How Candy Taught Them to See Brands

See’s Candies wasn’t just a business—it was a masterclass in pricing power. The company’s margins soared from 10% to 40% within two decades, not because they cut costs, but because they understood their customers would pay more for tradition. Munger often cited this as proof that “the world is full of foolish gamblers who don’t even get the odds.” Berkshire’s later investments in Coca-Cola, American Express, and Apple all carried the DNA of See’s: businesses so deeply embedded in human behavior that they could raise prices annually without losing customers. Munger’s lesson? “The best businesses have moats that deepen over time.”

The $40 Million That Saved Them Billions

Berkshire paid $25 million for See’s—then reinvested $4 million to fix its balance sheet. By 2022, the business had earned $3 billion in pre-tax profits. But the real value was opportunity cost. Had Berkshire stuck to cigar butt investing, it might have missed Coca-Cola, which Buffett called “the closest thing to a See’s Candies in the stock market.” That $30 million gamble also gave Berkshire the war chest to buy into the S&P 500 during the 2008 crisis, netting $70 billion in gains. Munger called it “the power of a lollapalooza effect,” where one good decision compounds into dozens.

Munger’s ‘Too Big to Succeed’ Warning

In his final years, Munger admitted Berkshire had grown too large to replicate the See’s magic. “The game changes when you’re managing $500 billion,” he said. The company’s recent bets on banks, Apple, and energy reflect the struggle to find “tiny” moats in a world where Buffett and Munger once built empires from confections. Yet Munger’s advice remained consistent: “Know your circle of competence. If you can’t see the moat, stay out.”

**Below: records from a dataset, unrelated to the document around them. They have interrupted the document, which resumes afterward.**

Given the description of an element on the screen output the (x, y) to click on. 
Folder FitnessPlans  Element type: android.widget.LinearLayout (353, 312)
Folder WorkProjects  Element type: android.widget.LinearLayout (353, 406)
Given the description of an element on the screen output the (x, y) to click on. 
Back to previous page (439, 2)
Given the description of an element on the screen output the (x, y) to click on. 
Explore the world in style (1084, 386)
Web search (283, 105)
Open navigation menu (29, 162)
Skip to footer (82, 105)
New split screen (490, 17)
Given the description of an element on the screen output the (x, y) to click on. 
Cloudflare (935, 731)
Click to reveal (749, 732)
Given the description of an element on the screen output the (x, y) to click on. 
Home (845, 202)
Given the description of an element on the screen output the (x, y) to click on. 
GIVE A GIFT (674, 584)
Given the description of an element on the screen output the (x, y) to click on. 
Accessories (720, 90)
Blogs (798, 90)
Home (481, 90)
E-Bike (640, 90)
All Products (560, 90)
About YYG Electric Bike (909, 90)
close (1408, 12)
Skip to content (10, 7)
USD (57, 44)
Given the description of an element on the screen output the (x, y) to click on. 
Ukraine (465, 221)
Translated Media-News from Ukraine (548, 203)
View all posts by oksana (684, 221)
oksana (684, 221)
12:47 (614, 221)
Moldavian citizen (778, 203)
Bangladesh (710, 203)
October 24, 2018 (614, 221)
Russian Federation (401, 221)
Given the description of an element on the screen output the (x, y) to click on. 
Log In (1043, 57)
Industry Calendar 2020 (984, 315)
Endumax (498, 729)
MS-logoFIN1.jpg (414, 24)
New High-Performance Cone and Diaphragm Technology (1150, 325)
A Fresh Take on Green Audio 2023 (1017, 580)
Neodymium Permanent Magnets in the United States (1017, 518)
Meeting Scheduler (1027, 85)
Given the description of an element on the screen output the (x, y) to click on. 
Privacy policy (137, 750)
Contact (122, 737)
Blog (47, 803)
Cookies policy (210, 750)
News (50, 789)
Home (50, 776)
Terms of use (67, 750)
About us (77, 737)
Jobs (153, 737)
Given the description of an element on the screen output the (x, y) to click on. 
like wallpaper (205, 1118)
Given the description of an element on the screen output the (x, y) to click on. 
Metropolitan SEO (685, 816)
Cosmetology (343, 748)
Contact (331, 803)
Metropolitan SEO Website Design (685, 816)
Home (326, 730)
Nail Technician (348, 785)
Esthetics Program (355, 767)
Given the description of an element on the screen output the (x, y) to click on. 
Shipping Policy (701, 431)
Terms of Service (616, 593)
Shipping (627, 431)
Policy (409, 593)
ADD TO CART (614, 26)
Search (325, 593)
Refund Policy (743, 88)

What He’d Say to Today’s Investors

Munger would’ve smirked at the AI stock frenzy. “When the price is disconnected from reality, the only people making money are the bankers,” he once grumbled. He’d likely caution against chasing crypto or meme stocks, urging investors to “invert, always invert.” Ask yourself not what companies could be worth, but what they’ll still be worth when the hype deflates.